Participants | Sarah Nicolls, Maja Bugge
Cellist Maja Bugge and pianist Sarah Nicolls are both composers and improvisers with a classical background. The Snape Residency is their first collaboration.
Bugge comes from Norway and is currently based in Lancaster. Her most recent projects include the Manchester jazzfestival commission “NORTHERN” (2019) and “No Exit” (2018) a solo CD recorded in Standedge canal tunnel.
Nicolls is based in Brighton and has invented the Inside-Out piano, designed to enable inside piano playing. She is known for her fearless and playful experimentation often combining text and sound. Her most recent project “12 years” is an eco recital about climate change.
With the working title “LESS”, Bugge and Nicolls will explore “musical activism” on a UK/Norway axis using text and sound. Scientists have given us 11 years to reverse climate change and being mothers of young children and composers/performers, we want to use this opportunity to explore how music can be used as activism. We are hoping to be rigorously factual, whilst elucidating emotional, poetic responses using sound. Our backgrounds allow us to move fluidly between styles (electronic, jazz, pop, classical), whilst our life experience brings urgency: trying to ensure a better future for our children.
The residency at Snape Maltings was an extraordinary meeting for us. It was the first time we had ever been in a room together with our instruments.
We were brought together by Cheltenham Jazz Festival in 2018. We had both been invited to a day for around 12 artists, to respond to a potential commission around bringing the town of Cheltenham more into the festival by creating interactive art in public spaces. Previously, Sarah had run interactive installations at the festival, including a ‘sonic dinner’ and ‘sonic canapes’, where samples of jazz musicians performing at the festival were played by people ‘drinking’ from cups and ‘eating’ from bowls (these mimes elicited the playback of musical samples by using motion sensors).
We immediately hit it off, finding commonality both in our heritage and training as classical musicians moving into different musical worlds and also as mothers of young children. We started having fairly regular phone calls, both to work on our idea for the commission but also about what we were generally up to. Around this time, Sarah was beginning to focus very clearly on the climate crisis and writing her piece ‘12 Years’, which centred around the IPCC (Intergovernmental Panel on Climate Change) deadline to the world, for how quickly we needed to halve emissions by, to limit global warming.

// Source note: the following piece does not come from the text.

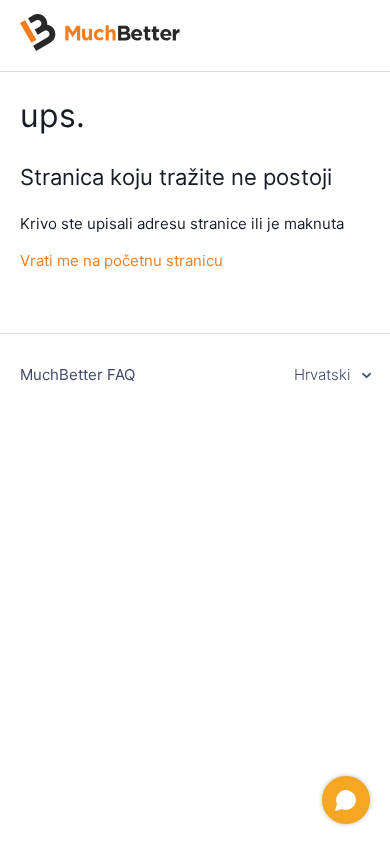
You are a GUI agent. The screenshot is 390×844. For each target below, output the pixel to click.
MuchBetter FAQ (77, 374)
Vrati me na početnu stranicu (121, 260)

In their conversations, Sarah’s musical activism began to shift Maja’s thinking and when we reached Snape, it felt obvious that we would need to make our work around this theme.
The residency itself was wonderful - the incredible surroundings of Snape Maltings, great food and the company of other artists. We were working in the Benjamin Britten Recital Room, which Sarah had first worked in around 25 years previously, on contemporary music courses with Oliver Knussen, Colin Matthews and Magnus Lindberg.
For the first two days, we tried just to make music and find our collective voice. We made many great discoveries, such as that - with her ‘Inside-Out Piano’ - Sarah had really just been impersonating many cellistic effects on the piano for the past few years! Maja and Sarah could play together in harmonics, slides, plucking, even bowing and these sounds blended beautifully.
Then we started to focus on the show that we would have to present on the Friday, for the ‘Festival of New’ audience. To our alarm, we realised that we had 3 days to make a work to show to 100 ticket holders!
And suddenly this situation was wonderfully in parallel with the climate crisis: too much to do, not enough time. And so our idea of a ‘climate meeting’ was born. We would try to ‘solve’ the climate crisis during our show.
We prepared books to refer to, tweets from top climate scientists from around the world. We found short films on youtube from climate activists at protests, who we would ‘go live’ to during the show. We talked to local climate activists like Gina Gow (Incredible Oceans) and writer/editor Charlotte du Cann (Dark Mountain) and we also explored the art installation ‘Siren’ that was at Snape at the time (hundreds of little wooden figures in a glass case). We had also interviewed some people in advance - Maja had recorded a very touching interview with a Norwegian 7-year-old, talking about how he had given up meat for the climate crisis but how he rather missed sausages. This echoed the international aspect of our collaboration and proved to be something we brought with us to the next stage of our project.
The piece evolved and had to be performed then, quite suddenly! And it went well - we were sort of stunned into this hilarious, quite desperately time-poor situation where manically we’d made 45 minutes of theatre and music and the audience went with us. They were a very warm and supportive audience and were ‘up for it’. The final ‘feedback’ photo of them all waving their hands in the air in support was very heart-warming and encouraging!
Amazingly, Camilla King from Cheltenham Music Festival was there in the audience and straight after the show, told us she thought this really had potential. We also had an ongoing dialogue with Arctic Arts, the biggest art festival in Northern Norway and they decided to co-commission the work on the back of the Snape Maltings documentation with Cheltenham.
We are now premiering our first full-scale show which we know started right here, at Snape Maltings.